Problem — Nothing but the lines from the one with "Task: Select the" through the end of the records may appear in the answer, each reproduced exactly, pictures omitted.
··· Data extracts ···
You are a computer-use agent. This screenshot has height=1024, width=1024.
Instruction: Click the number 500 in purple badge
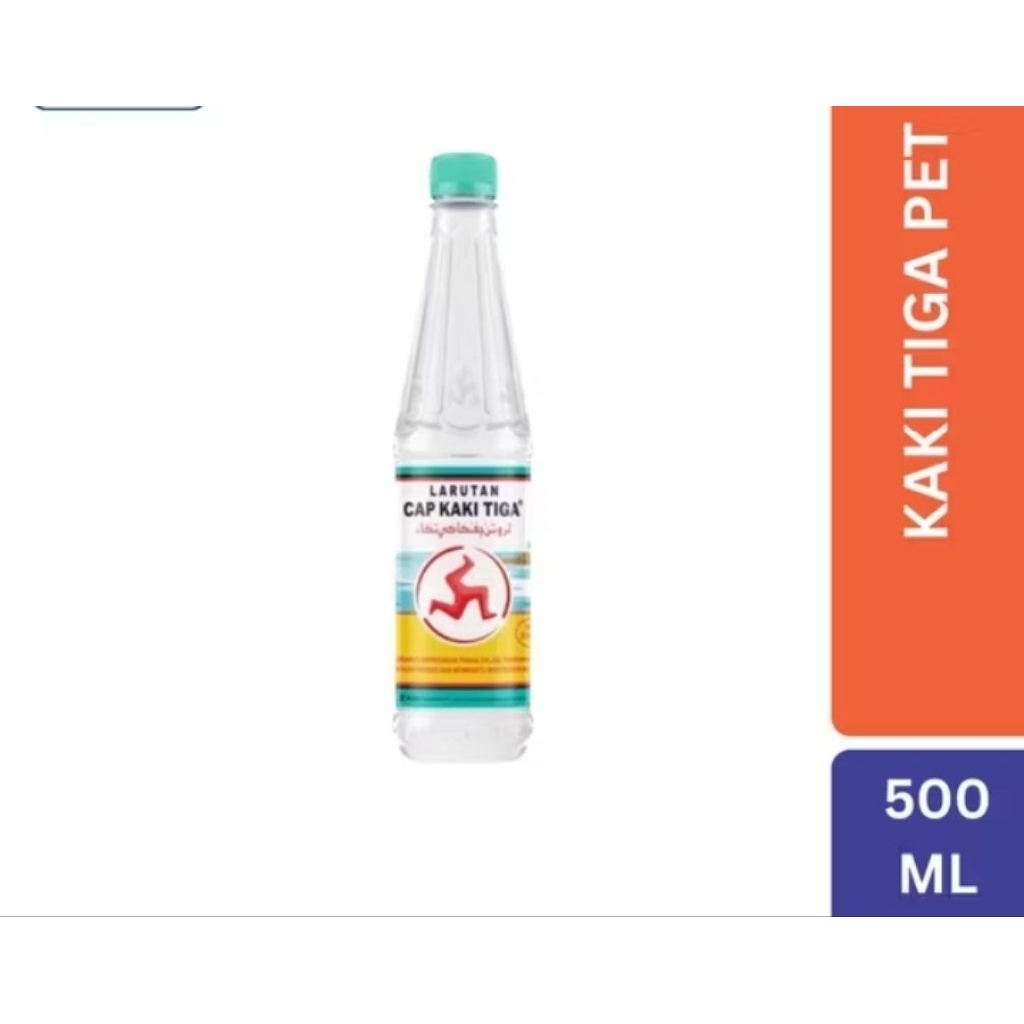pos(937,799)
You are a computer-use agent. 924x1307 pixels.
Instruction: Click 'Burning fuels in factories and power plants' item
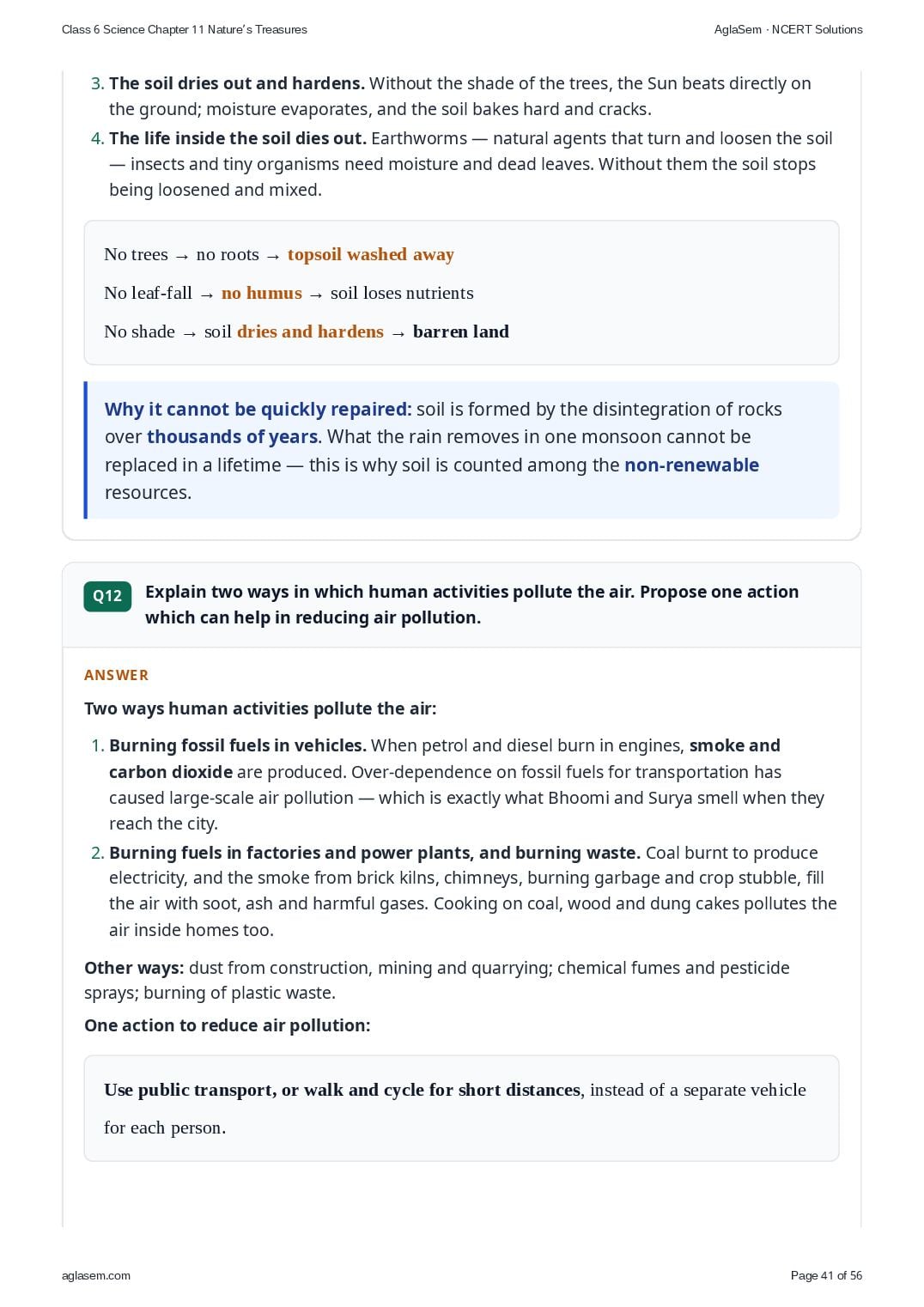374,853

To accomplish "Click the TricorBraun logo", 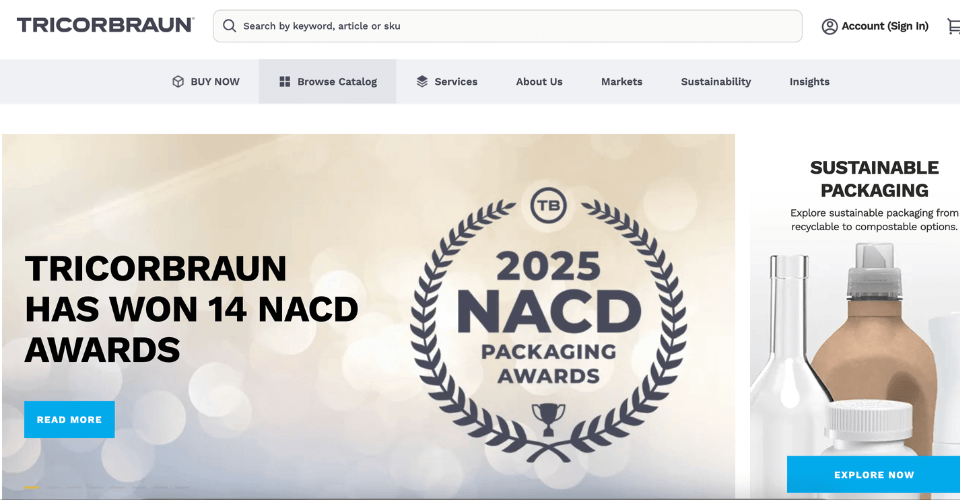I will [105, 25].
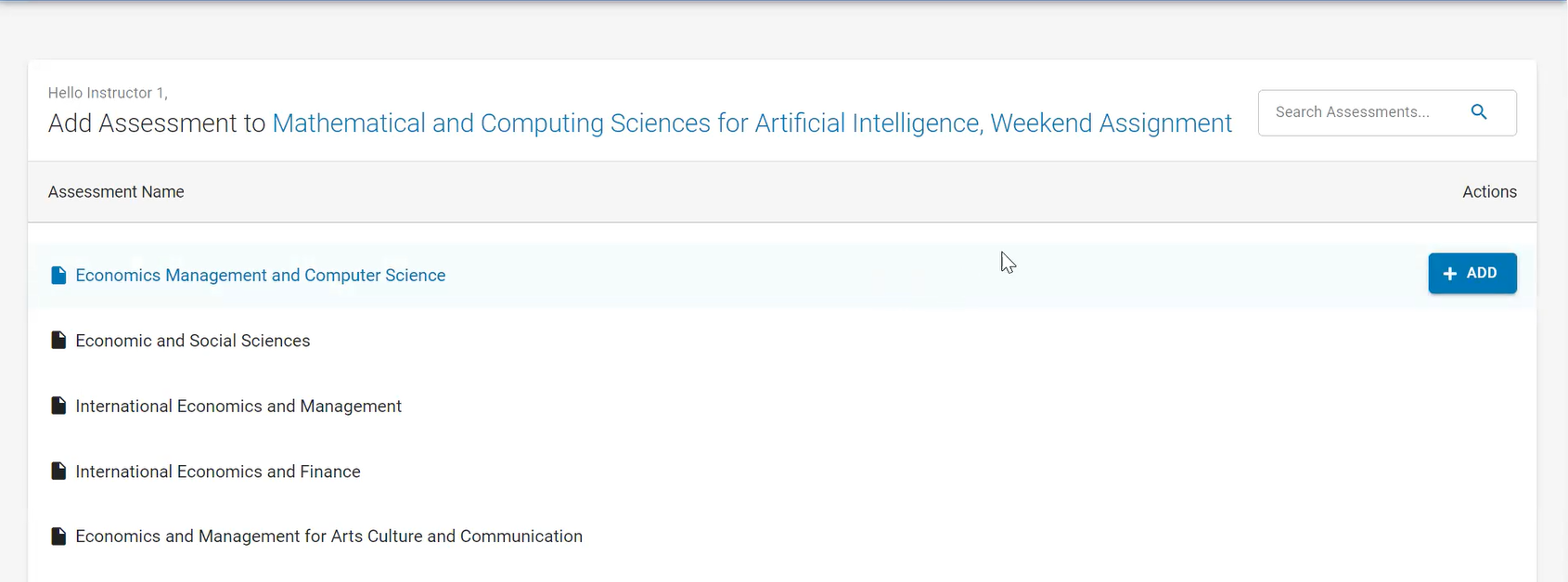This screenshot has width=1568, height=582.
Task: Click the Actions column header
Action: 1489,192
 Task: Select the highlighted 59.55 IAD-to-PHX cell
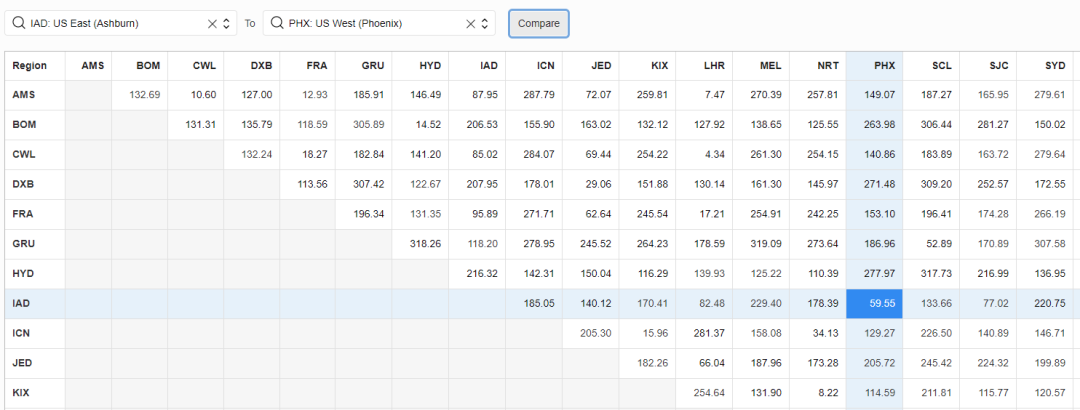874,305
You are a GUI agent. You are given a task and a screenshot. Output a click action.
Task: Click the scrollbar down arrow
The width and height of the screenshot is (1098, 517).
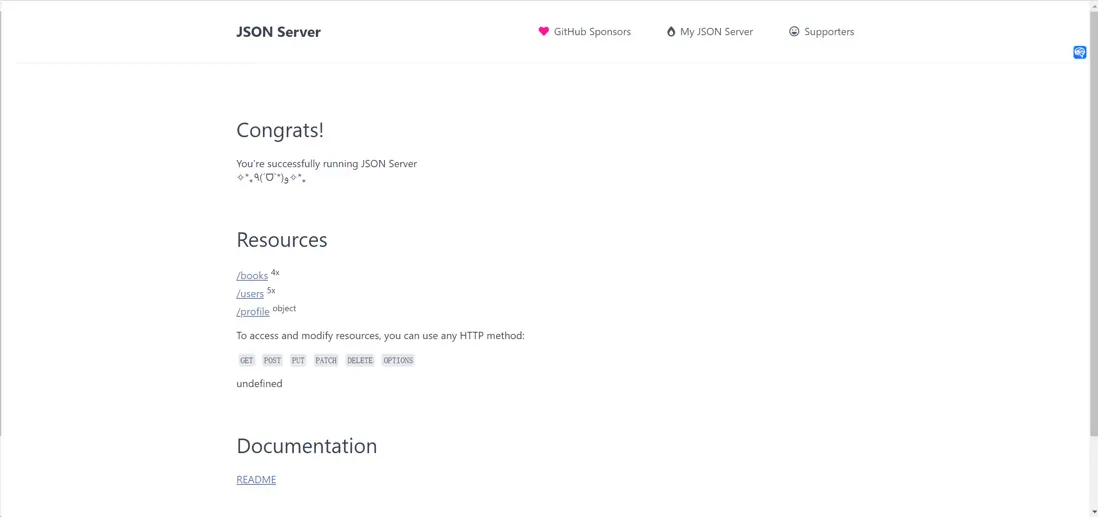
···
Your solution —
 Task: Select the highlighted 59.55 IAD-to-PHX cell
874,305
You are a GUI agent. You are given a task and a screenshot. Output a click action.
Task: Click the scrollbar down arrow
The width and height of the screenshot is (1098, 517).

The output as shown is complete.